Recorded data:

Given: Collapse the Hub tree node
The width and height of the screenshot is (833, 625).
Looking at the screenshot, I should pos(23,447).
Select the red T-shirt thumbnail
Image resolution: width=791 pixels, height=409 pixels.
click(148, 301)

Your instructions:
Edit the records above by replacing "tree node" with "folder" wherever it appears, and leave everything else as it is.

The result:
Given: Collapse the Hub folder
The width and height of the screenshot is (833, 625).
Looking at the screenshot, I should pos(23,447).
Select the red T-shirt thumbnail
Image resolution: width=791 pixels, height=409 pixels.
click(148, 301)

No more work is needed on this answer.